─── Extracted records
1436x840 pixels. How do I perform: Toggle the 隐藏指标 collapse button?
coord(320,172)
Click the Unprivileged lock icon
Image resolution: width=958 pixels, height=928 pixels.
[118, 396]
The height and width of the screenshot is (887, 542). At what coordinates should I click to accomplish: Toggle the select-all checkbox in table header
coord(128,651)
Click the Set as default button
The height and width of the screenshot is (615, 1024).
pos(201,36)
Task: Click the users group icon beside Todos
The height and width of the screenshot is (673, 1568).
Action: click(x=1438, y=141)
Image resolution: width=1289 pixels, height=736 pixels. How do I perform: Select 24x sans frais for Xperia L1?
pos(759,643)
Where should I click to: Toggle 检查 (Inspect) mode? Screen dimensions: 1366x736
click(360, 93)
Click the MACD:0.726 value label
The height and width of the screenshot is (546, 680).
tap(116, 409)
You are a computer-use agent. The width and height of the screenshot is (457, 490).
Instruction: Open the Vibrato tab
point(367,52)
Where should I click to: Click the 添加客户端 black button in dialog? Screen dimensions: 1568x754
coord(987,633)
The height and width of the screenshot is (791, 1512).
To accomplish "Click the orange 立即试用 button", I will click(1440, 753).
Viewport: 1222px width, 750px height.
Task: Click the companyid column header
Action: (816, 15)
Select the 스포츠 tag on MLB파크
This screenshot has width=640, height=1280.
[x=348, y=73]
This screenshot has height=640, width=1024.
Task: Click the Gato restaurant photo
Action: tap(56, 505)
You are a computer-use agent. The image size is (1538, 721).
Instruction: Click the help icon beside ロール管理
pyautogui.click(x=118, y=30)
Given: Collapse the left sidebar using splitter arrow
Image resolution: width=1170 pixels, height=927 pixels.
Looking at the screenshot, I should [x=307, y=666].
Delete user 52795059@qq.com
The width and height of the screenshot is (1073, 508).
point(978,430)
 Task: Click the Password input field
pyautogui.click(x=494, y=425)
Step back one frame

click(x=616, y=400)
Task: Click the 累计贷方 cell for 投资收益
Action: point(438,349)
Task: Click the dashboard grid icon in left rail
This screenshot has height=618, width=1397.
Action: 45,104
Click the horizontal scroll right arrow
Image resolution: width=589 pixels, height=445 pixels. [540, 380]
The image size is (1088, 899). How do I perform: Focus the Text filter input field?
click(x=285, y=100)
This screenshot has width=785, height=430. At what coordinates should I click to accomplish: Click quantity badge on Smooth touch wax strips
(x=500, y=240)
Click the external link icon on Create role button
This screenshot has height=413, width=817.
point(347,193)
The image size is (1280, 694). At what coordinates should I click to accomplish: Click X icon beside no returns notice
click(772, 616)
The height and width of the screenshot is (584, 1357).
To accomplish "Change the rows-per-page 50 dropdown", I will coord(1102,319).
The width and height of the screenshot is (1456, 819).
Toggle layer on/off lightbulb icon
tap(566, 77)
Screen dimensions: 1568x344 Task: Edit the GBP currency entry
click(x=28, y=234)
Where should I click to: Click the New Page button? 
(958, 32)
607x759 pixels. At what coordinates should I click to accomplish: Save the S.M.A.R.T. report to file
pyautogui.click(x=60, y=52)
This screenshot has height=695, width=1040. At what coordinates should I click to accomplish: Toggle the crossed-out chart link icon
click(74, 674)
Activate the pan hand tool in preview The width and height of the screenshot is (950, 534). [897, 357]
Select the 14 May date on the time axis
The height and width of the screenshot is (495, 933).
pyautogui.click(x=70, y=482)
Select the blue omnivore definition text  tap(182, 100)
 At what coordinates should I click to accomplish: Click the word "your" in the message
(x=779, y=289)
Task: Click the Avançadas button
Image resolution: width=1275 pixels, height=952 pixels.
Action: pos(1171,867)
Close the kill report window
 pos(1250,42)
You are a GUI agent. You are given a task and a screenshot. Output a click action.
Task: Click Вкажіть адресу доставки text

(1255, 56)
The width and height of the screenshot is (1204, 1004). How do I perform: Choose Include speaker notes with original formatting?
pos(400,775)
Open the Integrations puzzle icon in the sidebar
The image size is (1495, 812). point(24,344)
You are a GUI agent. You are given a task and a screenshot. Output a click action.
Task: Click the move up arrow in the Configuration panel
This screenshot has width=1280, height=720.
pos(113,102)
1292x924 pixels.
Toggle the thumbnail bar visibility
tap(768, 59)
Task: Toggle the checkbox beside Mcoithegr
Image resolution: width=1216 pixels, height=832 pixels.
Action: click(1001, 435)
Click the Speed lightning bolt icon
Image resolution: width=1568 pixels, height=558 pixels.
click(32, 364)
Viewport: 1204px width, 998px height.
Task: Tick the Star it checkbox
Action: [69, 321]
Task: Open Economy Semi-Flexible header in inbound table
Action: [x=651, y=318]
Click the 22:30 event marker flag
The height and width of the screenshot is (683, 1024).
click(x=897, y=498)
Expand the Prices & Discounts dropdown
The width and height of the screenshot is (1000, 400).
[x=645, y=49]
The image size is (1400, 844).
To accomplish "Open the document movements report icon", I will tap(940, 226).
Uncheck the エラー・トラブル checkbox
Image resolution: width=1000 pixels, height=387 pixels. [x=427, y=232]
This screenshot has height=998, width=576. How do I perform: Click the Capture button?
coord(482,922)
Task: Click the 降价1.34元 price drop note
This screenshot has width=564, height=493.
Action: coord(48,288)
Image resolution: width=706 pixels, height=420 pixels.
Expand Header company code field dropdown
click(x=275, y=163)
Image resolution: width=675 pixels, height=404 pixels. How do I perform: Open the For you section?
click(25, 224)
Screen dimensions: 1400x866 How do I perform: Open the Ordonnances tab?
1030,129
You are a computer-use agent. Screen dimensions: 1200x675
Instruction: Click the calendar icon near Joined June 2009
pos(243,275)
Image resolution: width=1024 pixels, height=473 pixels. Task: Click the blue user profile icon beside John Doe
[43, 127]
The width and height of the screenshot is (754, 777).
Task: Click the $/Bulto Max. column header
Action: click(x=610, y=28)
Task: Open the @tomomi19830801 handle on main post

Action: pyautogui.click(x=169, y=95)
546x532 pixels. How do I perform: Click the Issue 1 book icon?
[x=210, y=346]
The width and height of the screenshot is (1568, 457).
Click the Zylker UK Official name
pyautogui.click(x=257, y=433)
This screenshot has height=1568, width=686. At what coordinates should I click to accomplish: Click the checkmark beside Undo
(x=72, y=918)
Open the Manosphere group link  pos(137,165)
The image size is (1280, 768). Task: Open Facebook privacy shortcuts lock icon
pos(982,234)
──────
Work instructions →
Copy out every line in the listing where the word "agent" appears.

Response to this exercise →
You are a computer-use agent. The width and height of the screenshot is (457, 490).
You are a computer-use agent. The image size is (1538, 721).
You are a GUI agent. You are given a task and a screenshot. Output a click action.
You are a GUI agent. You are given a task and a screenshot. Output a click action.
You are a computer-use agent. Screen dimensions: 1200x675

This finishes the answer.